> [Problem to solve]
With the images excluded, set down every line of the listing below exactly.

##### Materials provided #####

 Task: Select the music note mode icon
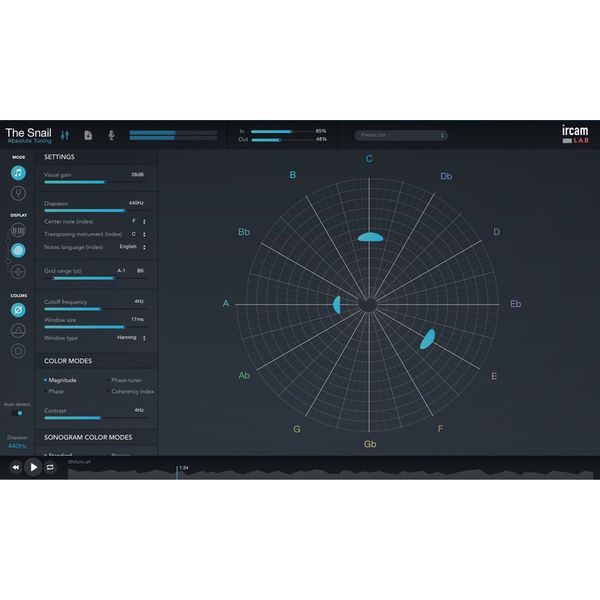pyautogui.click(x=19, y=172)
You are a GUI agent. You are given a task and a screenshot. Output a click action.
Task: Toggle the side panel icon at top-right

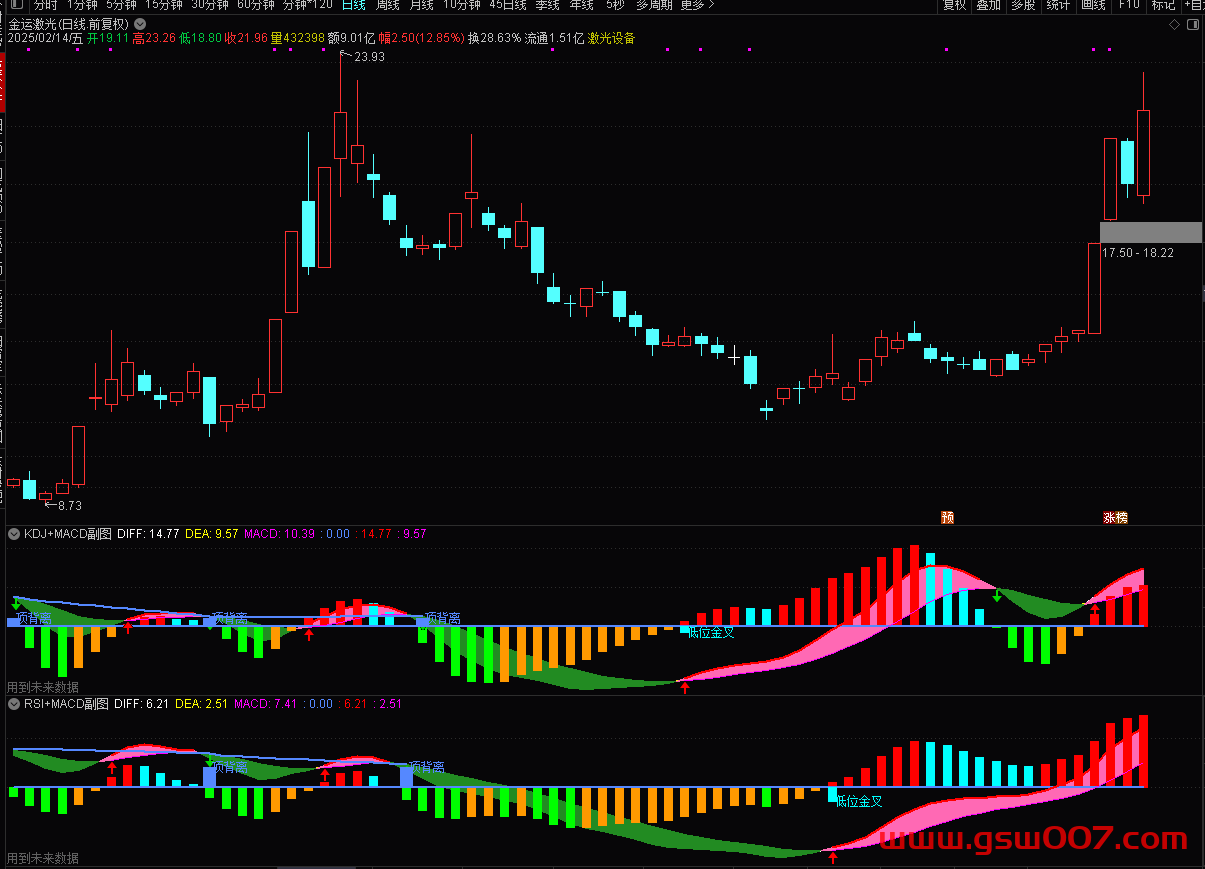point(1194,23)
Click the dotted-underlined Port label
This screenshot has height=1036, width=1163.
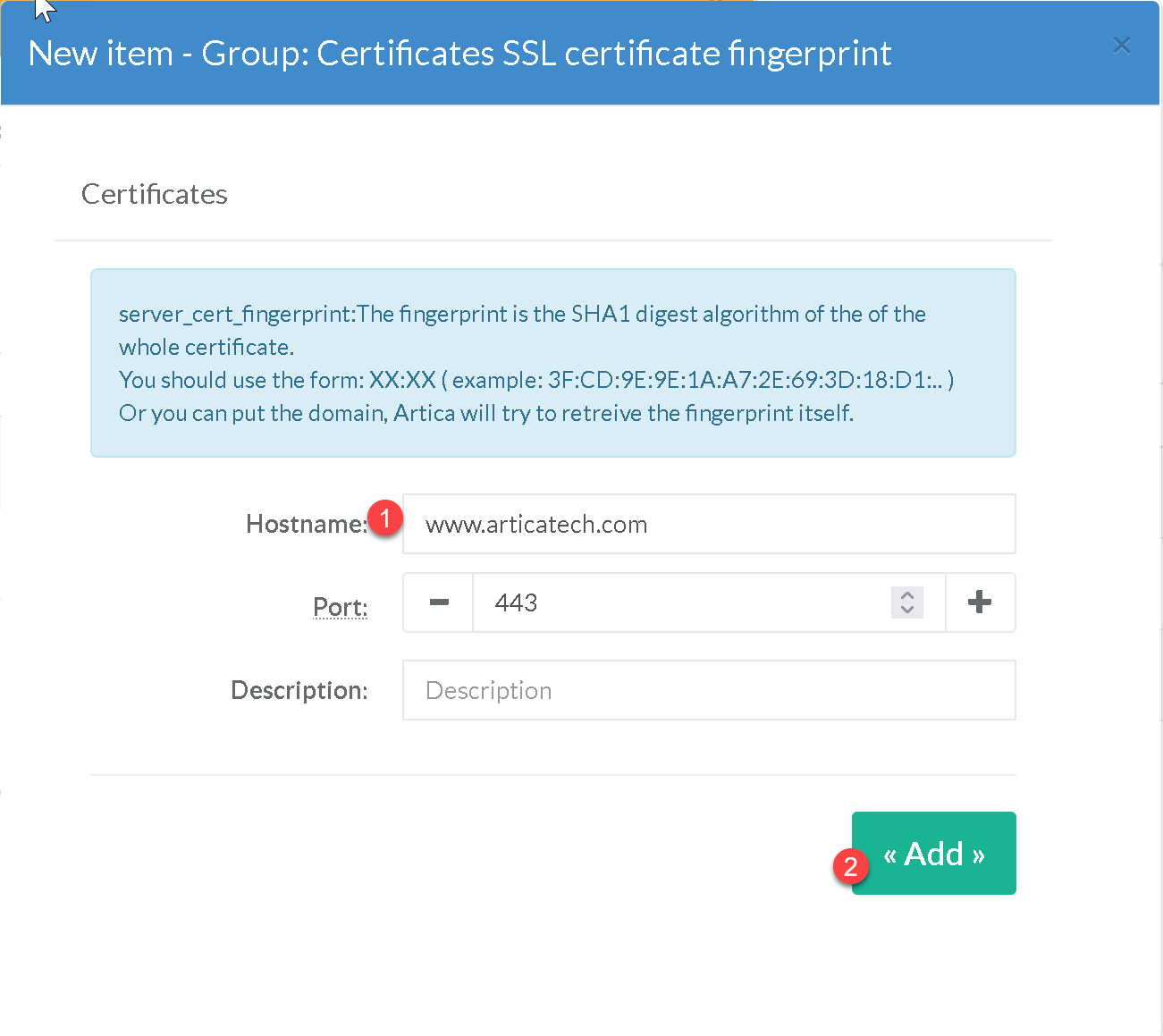point(340,607)
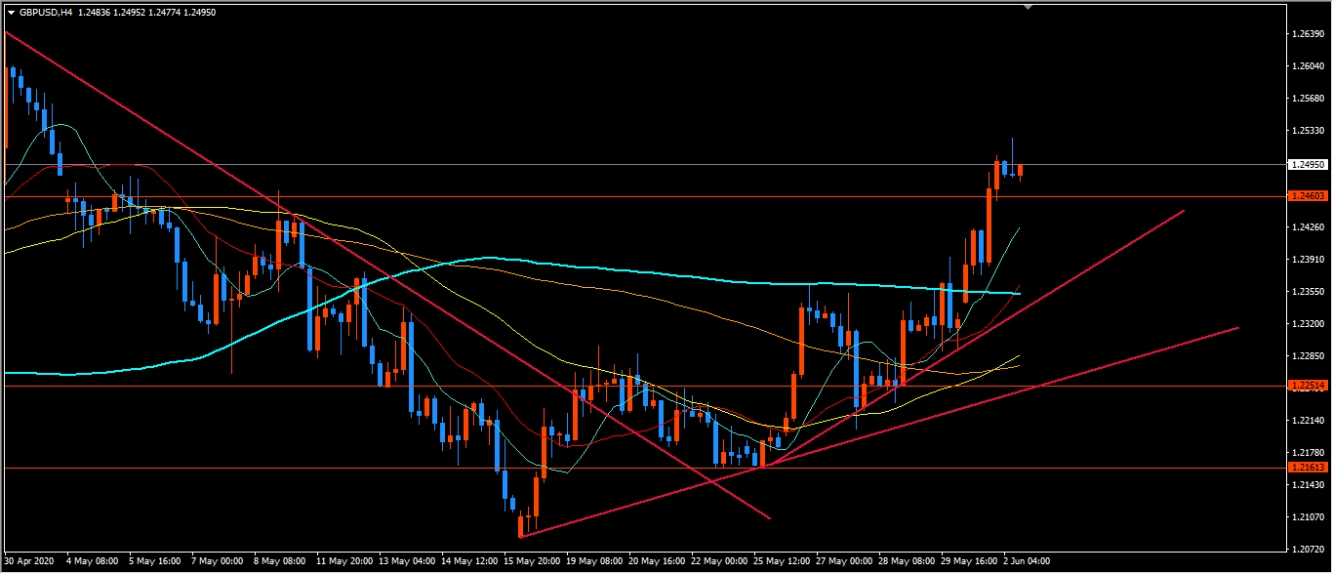Image resolution: width=1332 pixels, height=574 pixels.
Task: Select the bottom end of descending red trendline
Action: click(x=770, y=518)
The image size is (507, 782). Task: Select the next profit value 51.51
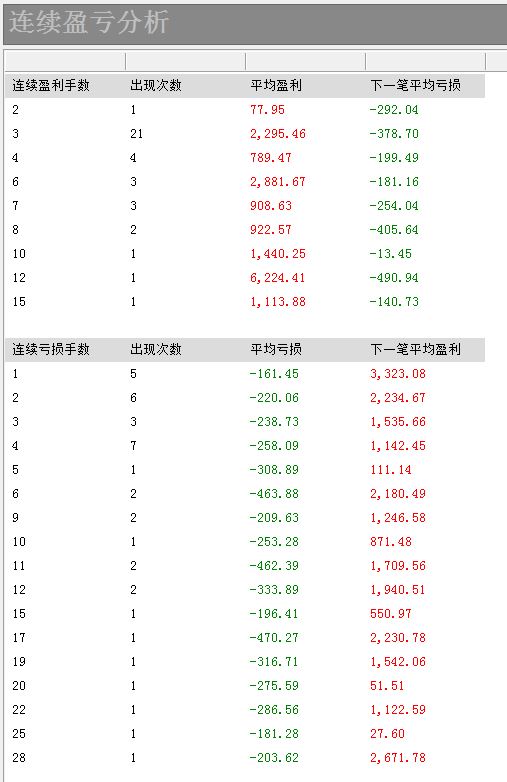[387, 686]
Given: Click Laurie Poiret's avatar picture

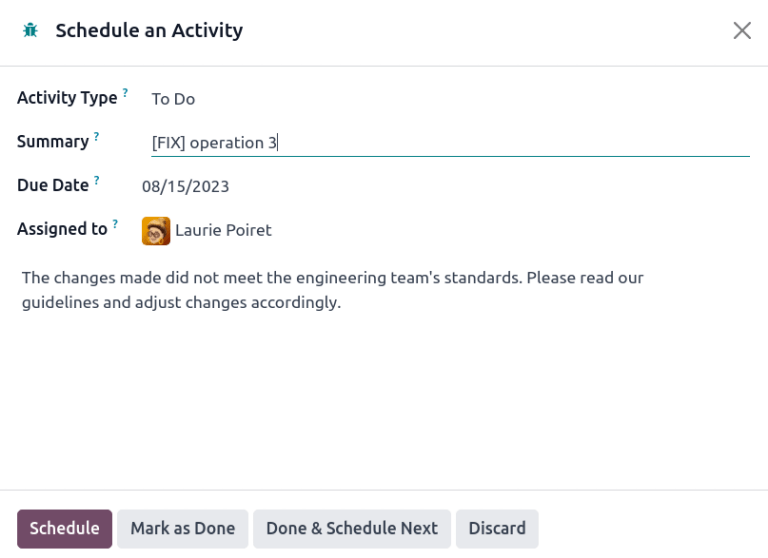Looking at the screenshot, I should [156, 231].
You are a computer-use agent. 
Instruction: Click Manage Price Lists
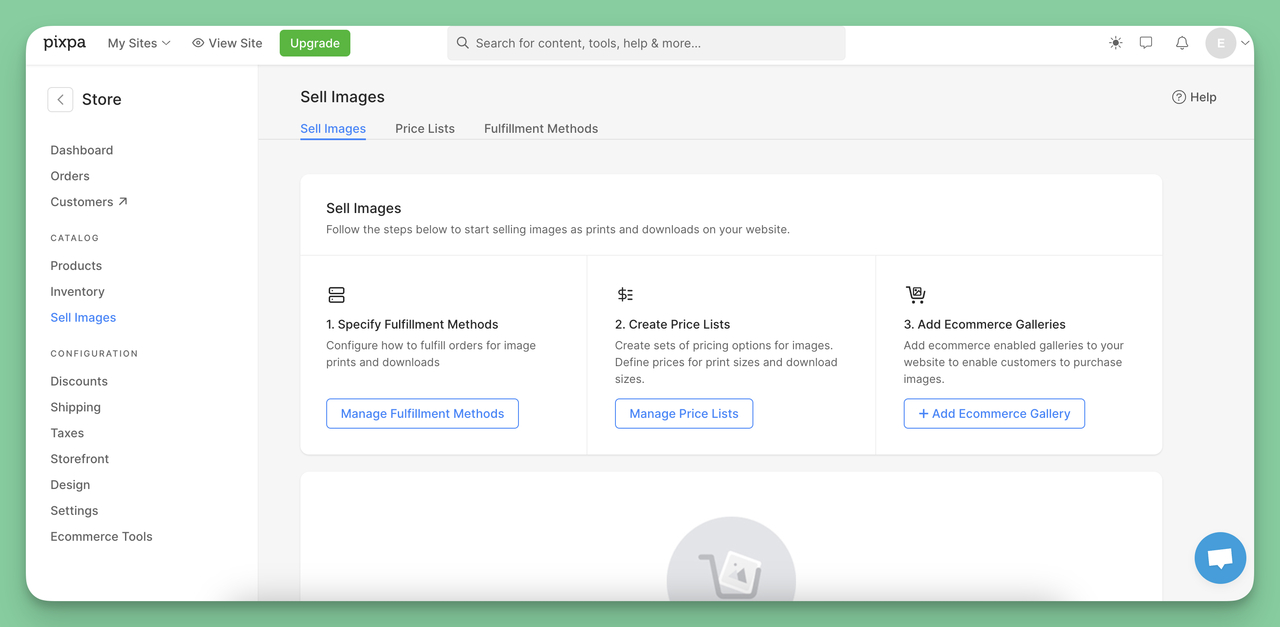pos(683,413)
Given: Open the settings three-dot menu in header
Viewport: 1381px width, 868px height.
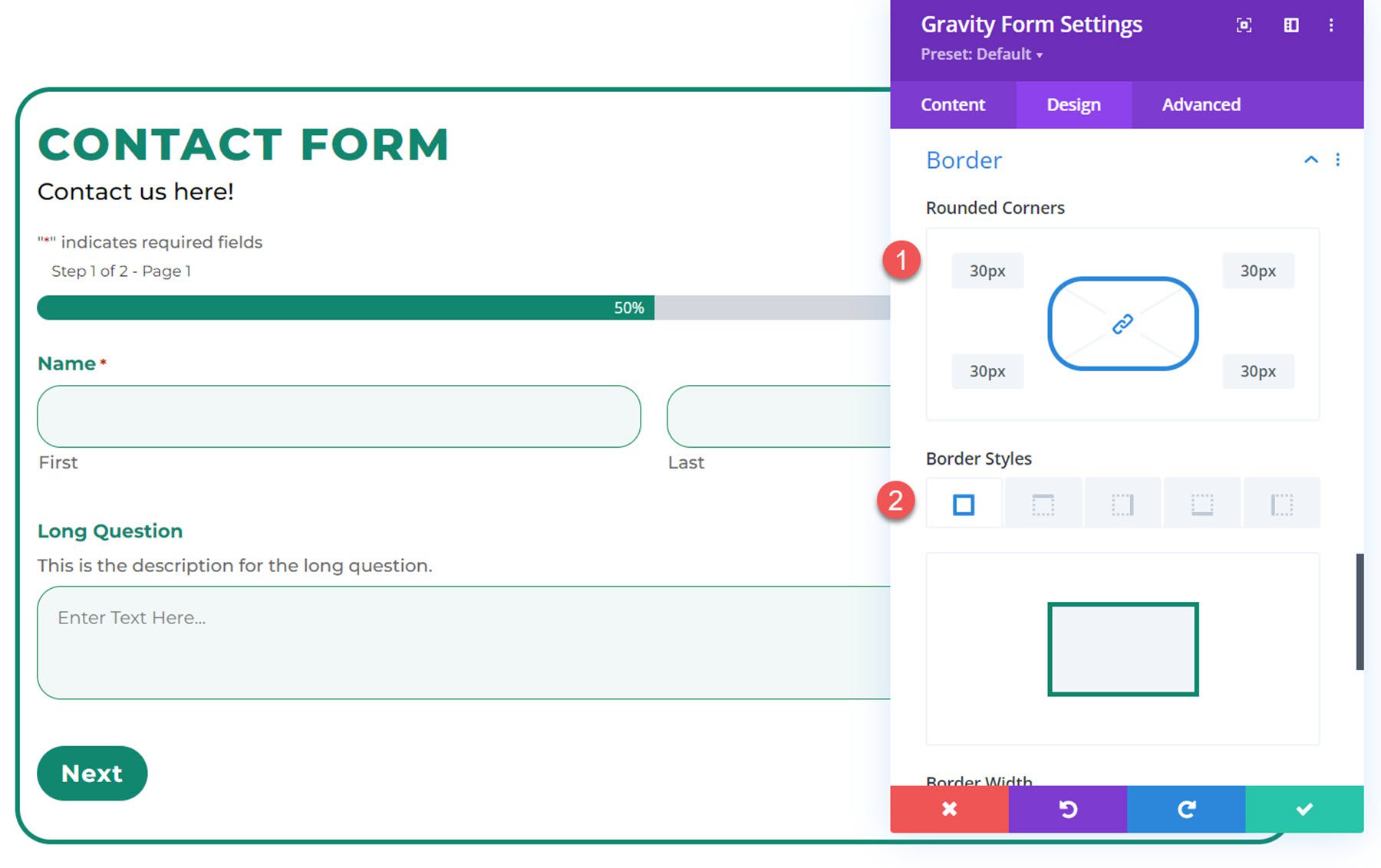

#####

> [Answer section]
 Task: Select the music note mode icon
pyautogui.click(x=19, y=172)
You are a GUI agent. You are given a task and a screenshot. Output a click action.
Task: Toggle the side panel icon at top-right

point(1194,23)
Click the dotted-underlined Port label
This screenshot has height=1036, width=1163.
point(340,607)
Image resolution: width=1332 pixels, height=574 pixels.
Task: Select the bottom end of descending red trendline
Action: click(x=770, y=518)
The image size is (507, 782). Task: Select the next profit value 51.51
[387, 686]
Given: Click Laurie Poiret's avatar picture

Looking at the screenshot, I should [156, 231].
You are a computer-use agent. 
Instruction: Click Manage Price Lists
pos(683,413)
Given: Open the settings three-dot menu in header
Viewport: 1381px width, 868px height.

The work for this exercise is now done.